2

Following this thermistor tutorial i used 1k thermistors (and resistors) instead of 100k as in video.

  1. What difference does it make?
  2. What about 10k thermistors?
  3. Is it good idea to use 1k/10k/100k potentiometer instead of resistors to tune up readings?
  • Maybe "thermistor" tag should be created here? 150 reputation required to do that. – madneon Mar 25 '17 at 21:54
  • A thermistor of 1k is less noise and more current. The 1k thermistor heats up with 6mW, I don't know if that will influence the themperature. To calculate the temperature you also need the specific numbers for that type of thermistor. When you would use the numbers of the 100k thermistor then the result of the formula could be less accurate. I prefer a "ntc" tag, or is "thermistor" more common ? – Jot Mar 25 '17 at 22:06
  • pots tend to have more thermal drift than carbon-film or wire-wound resistors. for basic hobby-level measurements, the specific resistance doesn't matter much. if you're integrating it with an LM334 for long-run sensing, one range might offer better integration than another. – dandavis Mar 25 '17 at 23:04
  • Wish I knew which answer is proper to mark... – madneon May 13 '17 at 18:57
3

Skip to the end to get the easy answer!

Your choice of thermistor and bias resistor values depends on the following: 1. How much current do you want to spend? 2. How do you want the thermistor resistance to compare with the wiring resistance? 3. How much filtering do you need? 4. What kind of linearization do you want to apply?

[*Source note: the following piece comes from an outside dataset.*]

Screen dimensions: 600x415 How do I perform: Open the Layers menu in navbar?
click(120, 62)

  1. A lower value thermistor will pull more current than a higher value one. More current means less battery life but also affects (2) and (3) below.

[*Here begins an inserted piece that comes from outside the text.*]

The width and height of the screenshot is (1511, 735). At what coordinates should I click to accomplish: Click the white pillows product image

  2. For a given system wiring resistance, increasing the thermistor resistance reduces the measurement error due to the wiring. If your thermistor is 100 ohms (25C nominal) and your wiring is 1 ohm, then you would have a 1% error at 25C. For an NTC (Negative Temperature Coefficient) thermistor, as it gets hotter and it resistance decreases, the wiring error increases because the wiring represents a greater percentage of the total resistance.

  3. Filtering a resistive sensor in front of an ADC can be done by simply putting a capacitor across the ADC input. As your sensor resistance increases, the size of the capacitor required decreases for the same cutoff frequency. Even if filtering is not needed, be sure to check the ADC input impedance requirement as sample and hold circuits need their minimum AC input impedances to be satisfied as well as the DC input currents: Too much sensor impedance does not go well with too high ADC input current.

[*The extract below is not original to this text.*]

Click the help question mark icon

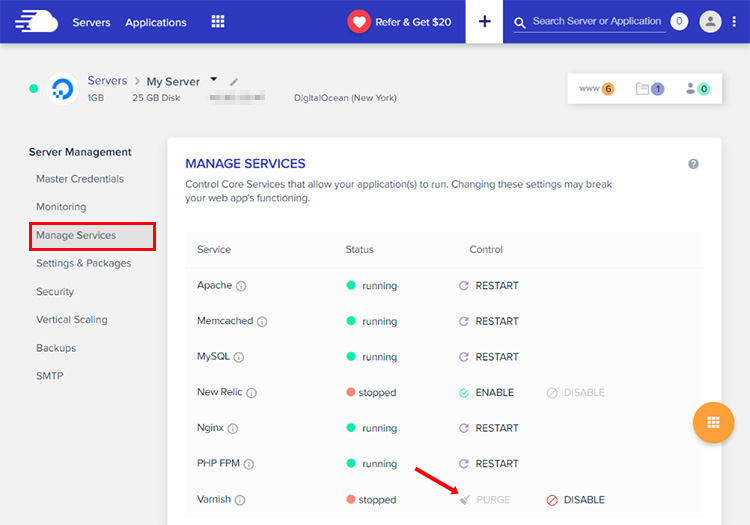click(693, 164)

  4. Unless you are using a platinum RTD with its linear response curve, your thermistor resistance vs temperature curve is going to be logarithmic where each end of the curve will be asymptotic. This means you will get good resolution around the 25C reference temperature but at one end you'll get very little resistance change for a large change in temperature and at the other end you'll get a lot of resistance change for very little change in temperature. By putting a resistor in parallel with the thermistor you can flatten out the curve to fit your measurement needs.

All this being said, your best bet is to put the thermistor curve into a spreadsheet and adjust the values until you get current consumption you can live with with a curve that gives you the information you need. See this example for a 10K NTC sensor with linearization (Either the RT/R25 or RT-vs-Temp values are almost always listed in the data sheet for each thermistor): Spreadsheet for this graph

enter image description here

  • I don't see the point of your linearization resistor: it can only lower your resolution and increase the current consumption. Per Thévenin's theorem, your circuit is equivalent to having the thermistor connected to a single pullup of resistance Rbias∥Rlinear pulling towards Vbias×Rlinear÷(Rbias+Rlinear). In other words you are only wasting part of your ADC range. – Edgar Bonet Mar 28 '17 at 20:51
  • I see no pros to using a lower resistance thermistor in your answer; why might they even exist? Why ever use something like a 10 ohm (if it exists) vs. 100k or higher? – Hendy Apr 15 '17 at 17:48
3

The standard way to measure a resistive sensor is to make a voltage divider with the sensor and a fixed resistance between Vcc and GND, like this:

Vcc
 │
 Rb
 │
 ├─── analog input
 │
 Rx
 │
GND

where Rx is the resistance you want to measure and Rb is a known bias resistance. The only unknown is the choice of the bias resistance.

The simple rule of thumb is to choose a bias resistance close to the typical values of the resistance you want to measure, as this will optimize your measurement resolution. More specifically, the relative measurement resolution, which could be stated as the number of ADC steps you get per percent change in resistance, is maximal when Rx = Rb, and decreases only slowly as Rx gets further from Rb.

Now, one could argue that the relative resistance resolution is not always the best performance metric. You may want to maximize the absolute resistance resolution instead, or maybe the absolute conductance resolution. Each of these choices would lead to a different choice of bias resistor. For the case of a thermistor, however, the choice is pretty clear: the resistance varies almost exponentially with temperature, which means that the absolute temperature variations are practically proportional to the relative resistance variations. If you want to use temperature resolution as a metric, you could go through a tedious calculation only to find out that the optimal Rb is darn close to Rx.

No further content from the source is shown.